GIVEN TASK 1:
In the entries that follow the DevOps article, swap "Screen dimensions" for "Viewport size" wherever it appears and keep every other character the same. Give back the entries without the pictures.

Start of PASSAGE SHOWN

SparkFabrik Team4 min read
DevOps best practices to adopt in your company right away

The success of a company’s IT strategy depends on the ability to make both development and operations teams work at their best. DevOps practices were created to optimize these activities: it is a methodology for optimizing modern software development processes designed to increase synergy between the Dev (developers) team and the Ops (operations) team, which are usually separate and used to working with almost no communication.

It is a cultural change, as well as an operational one, that allows you to radically improve the application’s time-to-market, increase productivity, and reduce operational costs. Today these are no longer optional requirements to be competitive in the market.

READ ALSO: What is DevOps and how to adopt it

For the collaboration between the two teams to be effective, it is necessary to follow a set of rules and best practices: let’s look at 6 good practices for successfully adopting DevOps in your company.

Best practice 1: Automated testing

Testing is essential throughout the entire software development lifecycle to release quality code and products; in agile practices, TDD (Test Driven Development) is one of the pillars.

DevOps promotes automated testing from the early stages, allowing developers to identify and resolve potential issues during development rather than at a later stage of the software lifecycle.

What are the benefits of automated testing?

  • More frequent tests: compared to manual testing, automated testing allows you to run more tests without committing team resources
  • More reliable tests: the risk of human error decreases significantly
  • More complex tests: by automating the testing phase, it is possible to perform tests with a complexity that would be difficult for operators to manage
  • Better use of human resources: team members can focus on non-automatable, higher-value activities

Best practice 2: CI/CD and automation

The practices of Continuous Integration and Continuous Delivery (CI/CD) are specifically about automating QA processes. This practice allows the team to integrate and deploy their code “continuously,” meaning with extreme frequency, without waiting for downstream operators to complete costly review phases and without delegating responsibility. Automated tests can include end-to-end, unit, integration, security and performance tests, and even visual consistency tests.

In general, automation is essential for DevOps: every repeatable process can be automated, leaving developers the energy and time to create business value.

READ ALSO: CI/CD best practice

Best practice 3: Anticipate problems

A team that cares about quality tries to identify defects as early as possible: the sooner a problem is known, the sooner it can be addressed.

Instead of producing code in large quantities and quickly, delegating the responsibility of discovering defects to a separate QA team (only to have code sent back for fixes, making any planning completely pointless), developers write procedures to independently test the code they create.

These procedures can then be automated, and automation significantly reduces testing costs.

Best practice 4: Monitoring

A DevOps team focused on delivering value delegates the monitoring of automation results to software tools.

End of PASSAGE SHOWN

GIVEN TASK 2:
Answer these questions from the DevOps article:
(a) What does TDD stand for?
(b) Which kinds of automated tests can CI/CD include?
(c) What does a DevOps team focused on delivering value delegate the monitoring of automation results to?

Start of RECORDS TO PROCESS

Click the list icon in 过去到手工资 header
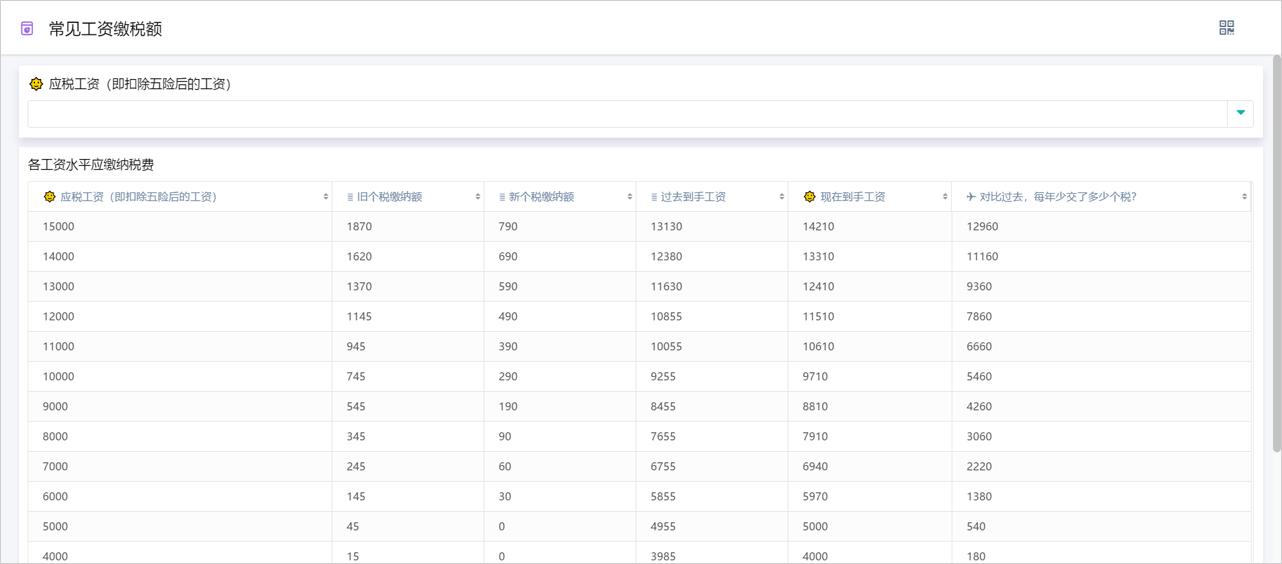The image size is (1282, 564). (653, 197)
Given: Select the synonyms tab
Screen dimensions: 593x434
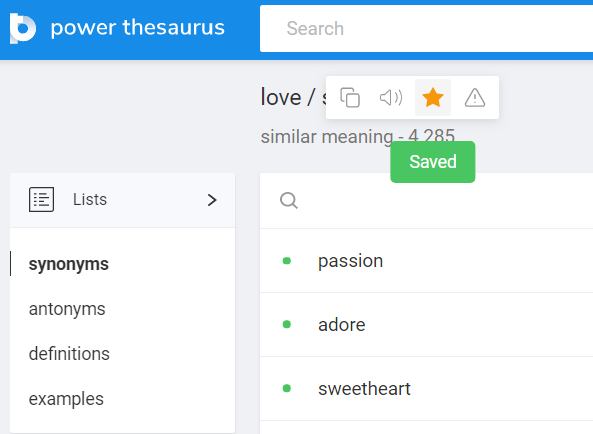Looking at the screenshot, I should [68, 264].
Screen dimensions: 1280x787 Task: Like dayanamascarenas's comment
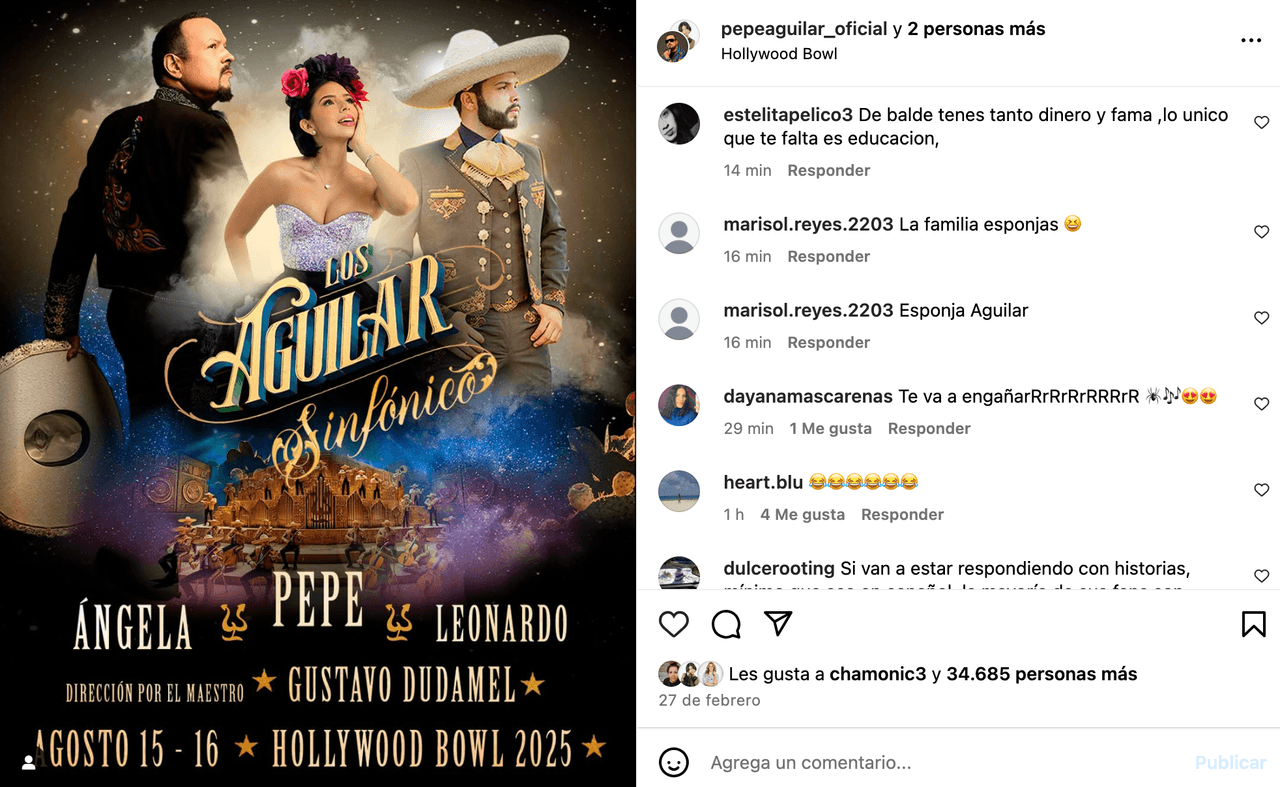coord(1261,404)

End of RECORDS TO PROCESS

WRITTEN REPLY 1:
Click the list icon in 过去到手工资 header
The image size is (1282, 564). (653, 197)
Given: Select the synonyms tab
Viewport size: 593x434
Looking at the screenshot, I should [68, 264].
Viewport size: 1280x787 Task: Like dayanamascarenas's comment
coord(1261,404)

WRITTEN REPLY 2:
(a) Test Driven Development
(b) End-to-end, unit, integration, security and performance tests, and even visual consistency tests
(c) Software tools